Stored data entries

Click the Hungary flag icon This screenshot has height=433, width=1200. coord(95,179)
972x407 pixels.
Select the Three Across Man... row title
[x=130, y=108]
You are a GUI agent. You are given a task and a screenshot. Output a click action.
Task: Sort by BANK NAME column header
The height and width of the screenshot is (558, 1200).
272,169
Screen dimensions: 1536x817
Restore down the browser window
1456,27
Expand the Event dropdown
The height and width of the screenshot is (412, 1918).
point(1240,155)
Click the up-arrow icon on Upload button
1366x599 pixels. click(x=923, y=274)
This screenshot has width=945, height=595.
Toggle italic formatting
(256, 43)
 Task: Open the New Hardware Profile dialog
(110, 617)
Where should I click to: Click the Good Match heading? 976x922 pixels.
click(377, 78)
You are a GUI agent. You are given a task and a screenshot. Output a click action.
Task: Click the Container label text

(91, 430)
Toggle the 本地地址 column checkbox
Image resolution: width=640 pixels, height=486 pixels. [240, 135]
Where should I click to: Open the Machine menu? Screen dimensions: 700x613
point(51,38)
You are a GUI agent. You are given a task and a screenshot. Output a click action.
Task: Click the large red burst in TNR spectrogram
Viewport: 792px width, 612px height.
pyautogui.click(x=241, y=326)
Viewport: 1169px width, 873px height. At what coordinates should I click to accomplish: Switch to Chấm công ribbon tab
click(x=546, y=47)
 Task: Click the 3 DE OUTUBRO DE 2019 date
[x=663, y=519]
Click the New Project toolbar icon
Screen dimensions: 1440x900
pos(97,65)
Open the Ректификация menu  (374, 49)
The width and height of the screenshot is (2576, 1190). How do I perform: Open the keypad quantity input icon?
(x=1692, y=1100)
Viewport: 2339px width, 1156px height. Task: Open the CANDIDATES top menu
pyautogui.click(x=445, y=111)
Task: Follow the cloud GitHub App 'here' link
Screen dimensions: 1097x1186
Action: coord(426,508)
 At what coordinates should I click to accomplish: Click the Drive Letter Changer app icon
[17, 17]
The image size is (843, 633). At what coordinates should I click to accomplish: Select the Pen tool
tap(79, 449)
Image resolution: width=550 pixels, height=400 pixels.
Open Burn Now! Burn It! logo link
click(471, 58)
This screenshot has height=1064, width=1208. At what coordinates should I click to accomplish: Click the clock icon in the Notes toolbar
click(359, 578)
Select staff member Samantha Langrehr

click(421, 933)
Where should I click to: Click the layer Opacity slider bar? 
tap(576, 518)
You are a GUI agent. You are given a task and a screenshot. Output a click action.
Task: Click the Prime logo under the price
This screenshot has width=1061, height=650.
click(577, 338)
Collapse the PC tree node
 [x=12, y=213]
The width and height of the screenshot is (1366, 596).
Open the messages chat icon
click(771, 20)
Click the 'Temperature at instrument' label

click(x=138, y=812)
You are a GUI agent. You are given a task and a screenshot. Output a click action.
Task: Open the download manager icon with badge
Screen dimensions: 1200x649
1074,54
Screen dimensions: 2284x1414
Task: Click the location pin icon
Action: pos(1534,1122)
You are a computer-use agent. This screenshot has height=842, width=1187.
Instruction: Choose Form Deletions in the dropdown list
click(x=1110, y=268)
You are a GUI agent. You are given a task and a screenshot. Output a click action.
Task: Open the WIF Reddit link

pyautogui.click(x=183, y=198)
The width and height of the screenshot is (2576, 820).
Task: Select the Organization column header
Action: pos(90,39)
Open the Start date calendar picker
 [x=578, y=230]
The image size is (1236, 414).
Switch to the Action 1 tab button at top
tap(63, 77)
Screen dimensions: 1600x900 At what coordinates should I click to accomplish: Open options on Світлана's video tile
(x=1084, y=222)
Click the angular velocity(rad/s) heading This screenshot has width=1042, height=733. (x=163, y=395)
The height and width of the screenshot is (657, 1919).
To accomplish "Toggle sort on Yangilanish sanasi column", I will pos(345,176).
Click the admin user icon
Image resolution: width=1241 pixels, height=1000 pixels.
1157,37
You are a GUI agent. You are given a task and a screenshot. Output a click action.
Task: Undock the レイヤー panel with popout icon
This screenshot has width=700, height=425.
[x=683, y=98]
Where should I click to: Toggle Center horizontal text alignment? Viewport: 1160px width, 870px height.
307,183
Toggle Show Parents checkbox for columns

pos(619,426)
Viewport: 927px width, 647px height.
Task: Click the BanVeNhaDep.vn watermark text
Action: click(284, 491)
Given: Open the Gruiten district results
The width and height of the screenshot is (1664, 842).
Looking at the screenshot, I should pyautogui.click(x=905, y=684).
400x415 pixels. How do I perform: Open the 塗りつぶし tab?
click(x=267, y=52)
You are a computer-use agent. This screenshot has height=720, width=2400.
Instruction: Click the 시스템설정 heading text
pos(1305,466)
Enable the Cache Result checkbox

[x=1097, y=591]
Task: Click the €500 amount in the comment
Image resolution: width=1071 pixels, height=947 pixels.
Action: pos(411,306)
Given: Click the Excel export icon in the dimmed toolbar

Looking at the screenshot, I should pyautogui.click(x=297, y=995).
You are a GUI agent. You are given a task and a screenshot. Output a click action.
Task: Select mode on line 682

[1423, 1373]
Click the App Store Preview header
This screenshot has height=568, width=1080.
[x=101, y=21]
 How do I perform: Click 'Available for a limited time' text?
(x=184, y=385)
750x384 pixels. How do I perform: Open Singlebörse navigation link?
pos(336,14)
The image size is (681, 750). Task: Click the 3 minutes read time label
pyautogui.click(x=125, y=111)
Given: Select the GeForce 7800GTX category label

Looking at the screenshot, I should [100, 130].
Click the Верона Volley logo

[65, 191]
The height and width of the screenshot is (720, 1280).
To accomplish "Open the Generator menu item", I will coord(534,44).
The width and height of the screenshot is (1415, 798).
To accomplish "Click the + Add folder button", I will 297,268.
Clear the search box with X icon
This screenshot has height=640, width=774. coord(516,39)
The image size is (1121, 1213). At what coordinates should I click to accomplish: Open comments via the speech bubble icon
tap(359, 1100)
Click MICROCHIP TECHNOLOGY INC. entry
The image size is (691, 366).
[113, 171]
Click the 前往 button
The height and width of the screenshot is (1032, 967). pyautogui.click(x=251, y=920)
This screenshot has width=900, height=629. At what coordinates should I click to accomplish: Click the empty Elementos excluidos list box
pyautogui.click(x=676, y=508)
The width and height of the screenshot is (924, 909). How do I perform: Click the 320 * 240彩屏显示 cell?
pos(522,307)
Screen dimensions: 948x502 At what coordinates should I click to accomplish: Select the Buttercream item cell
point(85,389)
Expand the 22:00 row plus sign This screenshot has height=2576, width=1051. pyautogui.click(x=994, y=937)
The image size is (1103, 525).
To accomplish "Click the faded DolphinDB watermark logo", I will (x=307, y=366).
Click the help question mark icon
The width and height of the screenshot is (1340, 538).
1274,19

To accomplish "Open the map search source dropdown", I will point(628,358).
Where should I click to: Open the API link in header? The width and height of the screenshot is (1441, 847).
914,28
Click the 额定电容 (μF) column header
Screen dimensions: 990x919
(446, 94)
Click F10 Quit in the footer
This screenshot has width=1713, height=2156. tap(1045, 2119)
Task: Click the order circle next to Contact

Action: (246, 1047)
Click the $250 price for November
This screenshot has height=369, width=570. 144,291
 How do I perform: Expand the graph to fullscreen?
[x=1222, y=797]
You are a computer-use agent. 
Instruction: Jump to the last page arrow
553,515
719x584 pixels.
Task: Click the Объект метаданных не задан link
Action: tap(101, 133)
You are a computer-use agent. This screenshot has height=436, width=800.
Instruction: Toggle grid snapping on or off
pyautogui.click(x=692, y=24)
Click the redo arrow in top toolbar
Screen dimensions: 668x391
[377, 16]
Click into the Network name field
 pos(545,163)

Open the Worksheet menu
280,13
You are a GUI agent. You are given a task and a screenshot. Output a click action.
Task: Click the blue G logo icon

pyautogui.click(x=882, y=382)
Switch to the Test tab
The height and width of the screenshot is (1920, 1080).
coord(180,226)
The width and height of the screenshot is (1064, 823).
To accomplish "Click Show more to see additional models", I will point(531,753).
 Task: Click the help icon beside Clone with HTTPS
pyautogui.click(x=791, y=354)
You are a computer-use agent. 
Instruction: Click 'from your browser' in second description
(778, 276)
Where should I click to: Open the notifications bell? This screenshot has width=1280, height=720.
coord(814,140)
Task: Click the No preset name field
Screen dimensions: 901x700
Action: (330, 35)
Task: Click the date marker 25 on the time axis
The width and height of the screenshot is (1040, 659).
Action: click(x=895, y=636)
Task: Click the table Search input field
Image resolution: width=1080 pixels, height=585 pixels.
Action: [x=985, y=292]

§ **What you should do**
Would you count the lines in the data that contain the word "computer" and state only the number?

§ **Solution for this task**
5